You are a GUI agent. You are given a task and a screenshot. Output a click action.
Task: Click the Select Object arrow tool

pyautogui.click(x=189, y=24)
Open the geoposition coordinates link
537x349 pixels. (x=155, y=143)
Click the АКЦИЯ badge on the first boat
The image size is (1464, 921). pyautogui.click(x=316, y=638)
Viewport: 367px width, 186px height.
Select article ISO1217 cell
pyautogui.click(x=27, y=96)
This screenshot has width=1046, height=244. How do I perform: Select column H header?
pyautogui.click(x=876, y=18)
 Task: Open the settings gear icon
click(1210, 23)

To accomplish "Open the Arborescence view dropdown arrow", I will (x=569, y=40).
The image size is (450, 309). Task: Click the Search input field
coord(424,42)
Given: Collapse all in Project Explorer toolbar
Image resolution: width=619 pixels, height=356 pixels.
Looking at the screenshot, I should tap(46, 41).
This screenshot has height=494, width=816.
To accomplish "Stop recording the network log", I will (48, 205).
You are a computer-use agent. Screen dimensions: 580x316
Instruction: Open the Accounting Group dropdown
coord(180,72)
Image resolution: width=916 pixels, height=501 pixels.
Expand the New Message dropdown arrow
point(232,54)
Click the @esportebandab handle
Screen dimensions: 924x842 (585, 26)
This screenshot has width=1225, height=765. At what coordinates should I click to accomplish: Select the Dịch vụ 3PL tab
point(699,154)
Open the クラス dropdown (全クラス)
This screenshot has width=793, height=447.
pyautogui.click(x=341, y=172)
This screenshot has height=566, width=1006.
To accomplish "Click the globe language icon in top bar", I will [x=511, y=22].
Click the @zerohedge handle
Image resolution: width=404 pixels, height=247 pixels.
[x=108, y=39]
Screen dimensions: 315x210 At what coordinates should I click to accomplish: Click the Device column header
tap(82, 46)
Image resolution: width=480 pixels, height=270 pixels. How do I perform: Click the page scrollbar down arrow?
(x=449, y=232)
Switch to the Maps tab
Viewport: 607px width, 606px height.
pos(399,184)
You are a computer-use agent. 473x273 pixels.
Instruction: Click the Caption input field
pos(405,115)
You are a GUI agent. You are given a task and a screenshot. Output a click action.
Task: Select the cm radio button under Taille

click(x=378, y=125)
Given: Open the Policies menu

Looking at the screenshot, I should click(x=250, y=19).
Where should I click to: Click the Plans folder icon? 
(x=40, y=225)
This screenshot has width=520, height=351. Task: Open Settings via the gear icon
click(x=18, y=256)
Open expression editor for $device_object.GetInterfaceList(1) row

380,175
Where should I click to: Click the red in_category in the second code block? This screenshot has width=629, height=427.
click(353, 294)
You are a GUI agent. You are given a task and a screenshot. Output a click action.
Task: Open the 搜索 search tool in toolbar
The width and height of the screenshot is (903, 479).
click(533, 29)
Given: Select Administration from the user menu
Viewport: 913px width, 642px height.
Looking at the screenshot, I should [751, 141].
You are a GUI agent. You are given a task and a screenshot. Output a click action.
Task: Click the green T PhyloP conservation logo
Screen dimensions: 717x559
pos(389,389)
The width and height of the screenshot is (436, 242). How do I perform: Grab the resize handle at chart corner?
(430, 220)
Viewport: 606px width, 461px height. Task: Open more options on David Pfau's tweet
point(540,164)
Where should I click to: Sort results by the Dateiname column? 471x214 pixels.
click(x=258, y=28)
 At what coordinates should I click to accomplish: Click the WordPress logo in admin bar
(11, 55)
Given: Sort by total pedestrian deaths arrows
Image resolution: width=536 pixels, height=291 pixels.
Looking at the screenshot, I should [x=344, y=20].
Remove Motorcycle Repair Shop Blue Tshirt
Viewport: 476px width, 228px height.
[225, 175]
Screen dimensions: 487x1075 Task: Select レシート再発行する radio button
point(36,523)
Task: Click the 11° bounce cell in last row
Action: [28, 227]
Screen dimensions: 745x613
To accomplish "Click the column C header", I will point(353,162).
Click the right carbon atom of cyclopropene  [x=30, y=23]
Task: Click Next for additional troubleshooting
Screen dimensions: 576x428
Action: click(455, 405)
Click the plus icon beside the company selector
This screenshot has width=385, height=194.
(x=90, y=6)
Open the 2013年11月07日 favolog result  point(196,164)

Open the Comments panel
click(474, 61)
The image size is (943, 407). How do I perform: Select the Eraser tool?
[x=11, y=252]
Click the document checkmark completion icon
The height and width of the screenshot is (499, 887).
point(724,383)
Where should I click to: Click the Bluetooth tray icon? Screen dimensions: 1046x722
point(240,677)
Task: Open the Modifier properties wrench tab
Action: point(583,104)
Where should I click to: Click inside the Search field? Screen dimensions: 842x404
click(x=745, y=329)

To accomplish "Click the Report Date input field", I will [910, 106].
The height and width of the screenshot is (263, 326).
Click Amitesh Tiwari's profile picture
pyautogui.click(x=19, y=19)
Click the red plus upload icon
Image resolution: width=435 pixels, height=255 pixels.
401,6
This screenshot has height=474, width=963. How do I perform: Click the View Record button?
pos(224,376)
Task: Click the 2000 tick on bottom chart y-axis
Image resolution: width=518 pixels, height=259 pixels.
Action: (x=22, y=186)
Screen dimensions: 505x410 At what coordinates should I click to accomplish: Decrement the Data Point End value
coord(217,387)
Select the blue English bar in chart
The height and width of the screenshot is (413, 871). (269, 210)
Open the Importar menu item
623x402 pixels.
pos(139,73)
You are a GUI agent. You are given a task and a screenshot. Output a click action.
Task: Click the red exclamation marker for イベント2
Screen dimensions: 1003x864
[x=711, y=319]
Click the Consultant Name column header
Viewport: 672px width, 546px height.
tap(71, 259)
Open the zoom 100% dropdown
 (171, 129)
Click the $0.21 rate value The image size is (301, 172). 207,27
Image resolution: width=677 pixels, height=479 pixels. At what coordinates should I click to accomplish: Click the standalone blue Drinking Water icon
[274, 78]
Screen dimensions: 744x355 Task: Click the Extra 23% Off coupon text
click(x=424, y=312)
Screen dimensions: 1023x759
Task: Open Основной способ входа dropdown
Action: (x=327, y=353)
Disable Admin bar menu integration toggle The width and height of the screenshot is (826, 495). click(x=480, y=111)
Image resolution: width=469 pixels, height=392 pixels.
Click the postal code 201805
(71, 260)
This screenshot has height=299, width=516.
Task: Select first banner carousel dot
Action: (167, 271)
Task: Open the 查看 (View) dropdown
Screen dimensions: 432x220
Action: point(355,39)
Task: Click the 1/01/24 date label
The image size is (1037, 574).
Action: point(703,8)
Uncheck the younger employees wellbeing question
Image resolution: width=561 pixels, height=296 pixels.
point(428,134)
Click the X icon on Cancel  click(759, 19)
=-=-=-=-=
## EXERCISE
Within the material, find all lines that hold the word "toolbar" and show them.

## OUTPUT FOR THIS TASK
Given: Collapse all in Project Explorer toolbar
Task: Open the 搜索 search tool in toolbar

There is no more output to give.